Siang itu di Wanamarta Town, awan berarak bagai kumpulan domba berbulu putih di langit biru dengan semburan keemasan sinar mentari. Ada retakan di antara awan, sehingga celah-celah itu langsung saja ditembusi larik-larik sinar. Hanya saja, patut disayangkan kecerahan ini tidak sinkron dengan keadaan di base camp keluarga the Pandawas yang serius dan juga kelam. Larik-larik emosi dan kecemasan menyelip di balik udara, di sela-sela ruang dan waktu. Atmosfir dan aura di dalam ruangan itu memecah ke dalam partikel ketegangan yang luar biasa, membuat kulit merenggang dan otot menegang.
"Kakang, kau benar-benar akan mendatangi mereka? Apakah sungguh itu maksudmu? Tidakkah kau merasa cukup dengan penolakan Yudhistira? Saat ini mereka siap berperang, Kakang," ujar Janaka ketika tahu bahwa Puntadewa berniat pergi ke sarang musuh, di tempat para jim dan gandarwa, untuk kedua kalinya. Sepasang alis laki-laki tampan itu mengkerut mencoba merasionalkan gagasan sang Kakang.
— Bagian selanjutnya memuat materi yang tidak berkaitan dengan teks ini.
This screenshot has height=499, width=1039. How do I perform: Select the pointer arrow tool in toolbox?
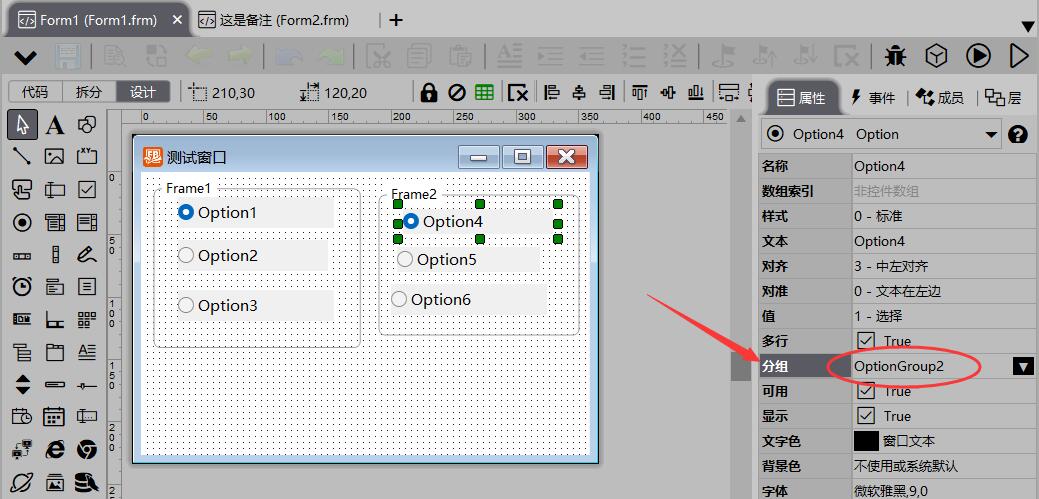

Wajah Puntadewa masih menunjukkan bekas-bekas luka tempo hari akibat dihajar babak belur oleh salah satu anggota kepolisian. Namun begitu wajah sang anak tertua dari keluarga The Pandawas itu tidak menunjukkan apa-apa, baik rasa sakit atau emosi tertentu. Malah sebaliknya wajah tampan Janaka lah yang menunjukkan kerut-kerut rasa khawatir sekaligus amarah.
"Tidak semuanya bisa diselesaikan dengan pistol dan kudhi," balas Puntadewa pelan sembari menatap tajam Janaka dan Wrekodara yang ternyata juga sedari tadi berdiri membelakangi pintu keluar, menahan kepergian Kakang mereka tersebut. Pria dengan tubuh raksasa itu mengenakan celana panjang tweed breeks dengan pola checkered alias kotak-kotak hitam putih. Kaus kaki sepanjang lutut dieratkan dengan garter dan sepasang sepatu wingtip Oxford panjang cokelat membuat tampilannya seperti seorang pemburu. Belum lagi suspender yang tidak mampu menahan tonjolan otot-ototnya di balik kemeja berlengan panjang yang juga bermotif kotak-kotak yang dilipat di bagian lengan sampai sikunya.
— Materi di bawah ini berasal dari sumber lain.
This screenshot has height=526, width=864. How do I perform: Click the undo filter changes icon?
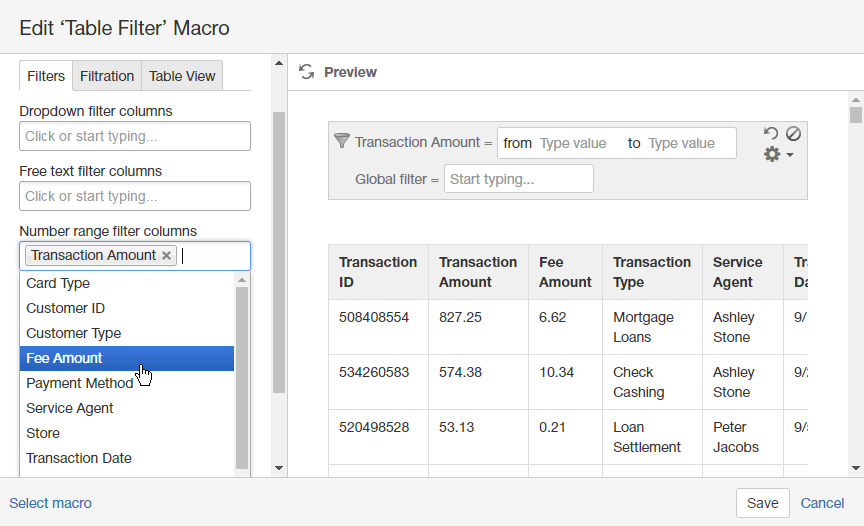tap(770, 133)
Janaka yang selalu berpakaian modis dan elegan, kali ini dengan cigarrette pants alias celana panjang pas menempel menunjukkan lekuk kaki berwarna abu-abu tanpa sabuk dan kemeja putih bersih namun tetap dengan gun holster di pinggangnya tertutup jas hitam, balas menatap Kakangnya tersebut, "Bukankah kata-kata itu terlalu klise, Kakang? Aku dan Kakang Wrekodara yang mengahabisi musuh-musuh kita, para bhuta, jim dan gandarwa beberapa waktu lalu. Luka di wajahmu baru saja mengering, bahkan Yudhistira yang sudah kau ajak bertemu dan berbicara baik-baik jelas menolakmu mentah-mentah. Lalu sekarang kau mau langsung mendatangi mereka di sarang mereka sendiri?" ujar Janaka penuh pertanyaan. Suaranya cukup meninggi.
Puntadewa melepaskan topi panama putih bersihnya. Ia kemudian meletakkan pantatnya di atas meja ruangan kerja pribadinya itu tanpa melepaskan kancing double-breasted pinstripe suit putihnya. Satu kakinya menggantung dimana sikunya ditopangkan di paha.